Soal a: Tentukan apakah setiap pernyataan berikut sesuai dengan bacaan tentang kue pancong, lalu kutip kata-kata bacaan yang menjadi dasarnya. (i) Pedagang kue pancong rata-rata berjualan dengan berkeliling. (ii) Abah Ma’mun adalah pedagang kue pancong di Gang Harapan. (iii) Penulis menemukan seorang penjual kue pancong pada hari Sabtu pagi.

Antara Kue Pancong dan Semangat Kemandirian

Saat jalan-jalan pagi menyusuri kota Sukabumi, rasanya kini saya banyak menemukan pedagang kue pancong di sudut-sudut jalan. Saya bilang “banyak”, karena beberapa waktu lalu saya pernah merasakan agak susah menemukan pedagang kue pancong ini.

Berbeda dengan pedagang kue bandros yang mangkal di lokasi tertentu di sudut kota Sukabumi, seperti pedagang kue bandros yang bernama Abah Ma’mun yang mangkal di Gang Harapan, yang pernah saya tuliskan dalam posting berjudul Dibalik Kue Bandros Gang Harapan pada tautan ini, pedagang kue pancong ini rata-rata berjualannya dengan berkeliling. Mereka bergerak membawa tanggungan menyusuri jalan-jalan dan gang-gang. Begitu rata-rata mereka menawarkan kue pancong dagangannya.

Rasa penasaran saya akan keberadaan pedagang kue pancong ini sedikitnya terpuaskan setelah saya mengobrol sejenak dengan salah seorang pedagang kue pancong ini…

***

Minggu pagi, seusai saya berjalan kaki menyusuri sudut-sudut kota Sukabumi, saya menemukan salah seorang penjual kue pancong. Melihat dari kejauhan Akang yang sedang serius menyiapkan kue pancong, apalagi melihat asap yang mengepul dari cetakannya, seperti mempunyai daya magis bagi saya untuk mendekatinya.

Masukan soal ini:
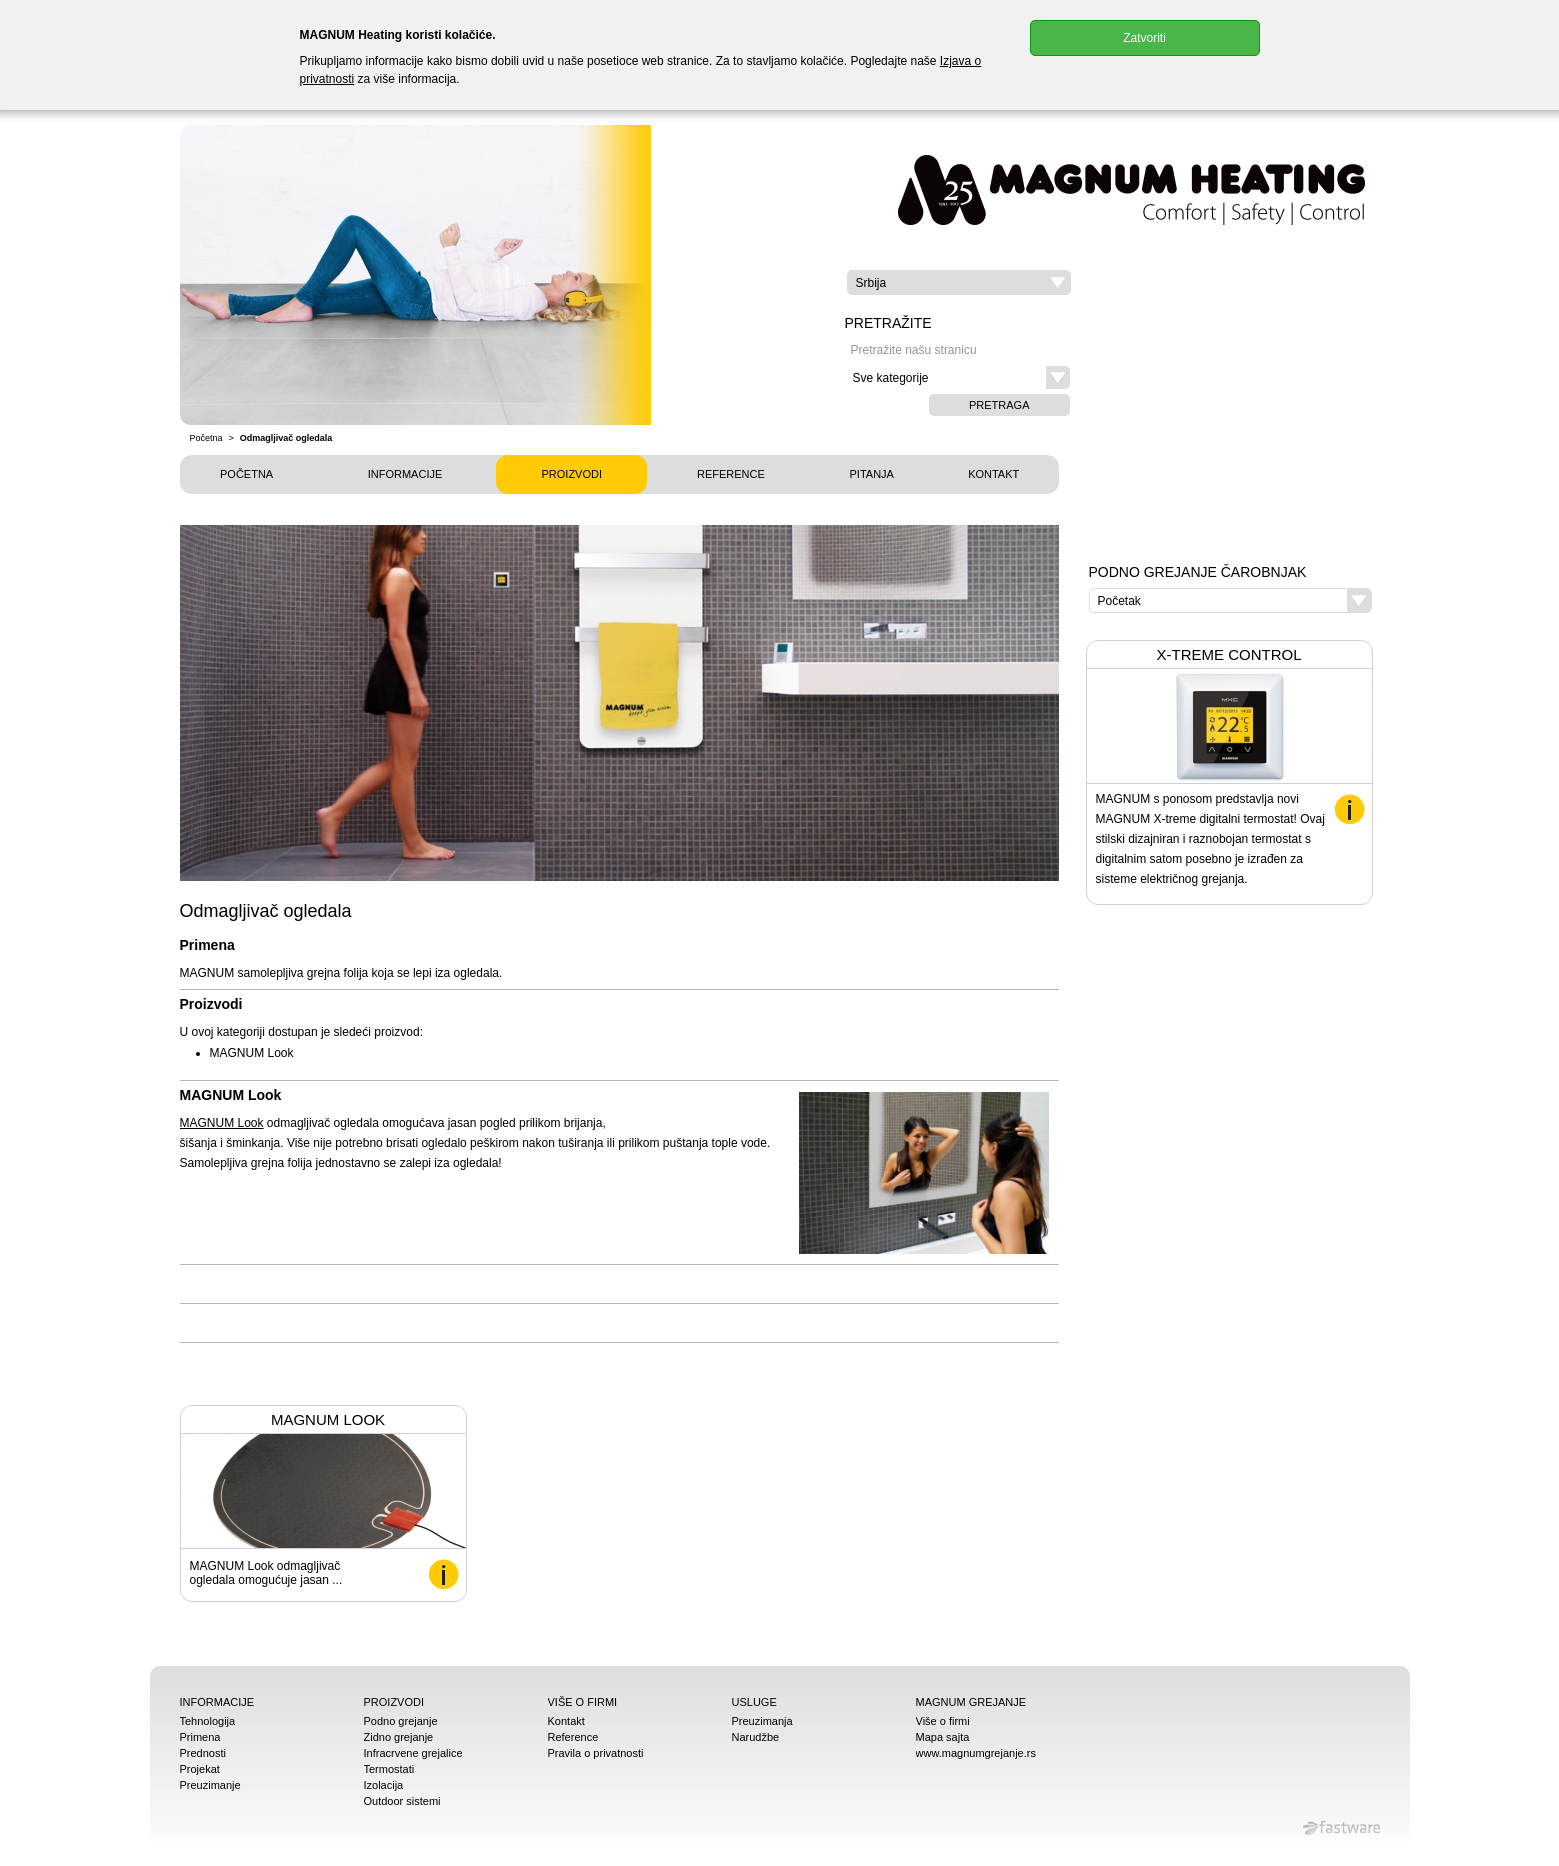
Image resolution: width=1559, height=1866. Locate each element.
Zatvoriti (1144, 38)
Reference (731, 474)
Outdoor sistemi (402, 1801)
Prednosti (203, 1753)
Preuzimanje (210, 1785)
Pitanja (872, 474)
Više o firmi (583, 1702)
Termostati (389, 1769)
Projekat (200, 1769)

Soal b: Sajikan seluruh baris catatan di atas sebagai tabel Markdown berkolom "No" dan "Baris catatan", tanpa baris kosong. Gambar tidak perlu dimasukkan ke dalam jawaban.

Jawaban benar a:
(i) Ya: "pedagang kue pancong ini rata-rata berjualannya dengan berkeliling."
(ii) Tidak: "pedagang kue bandros yang bernama Abah Ma’mun yang mangkal di Gang Harapan"
(iii) Tidak: "Minggu pagi, seusai saya berjalan kaki menyusuri sudut-sudut kota Sukabumi, saya menemukan salah seorang penjual kue pancong."

Jawaban benar b:
| No | Baris catatan |
|---|---|
| 1 | Image resolution: width=1559, height=1866. Locate each element. |
| 2 | Zatvoriti (1144, 38) |
| 3 | Reference (731, 474) |
| 4 | Outdoor sistemi (402, 1801) |
| 5 | Prednosti (203, 1753) |
| 6 | Preuzimanje (210, 1785) |
| 7 | Pitanja (872, 474) |
| 8 | Više o firmi (583, 1702) |
| 9 | Termostati (389, 1769) |
| 10 | Projekat (200, 1769) |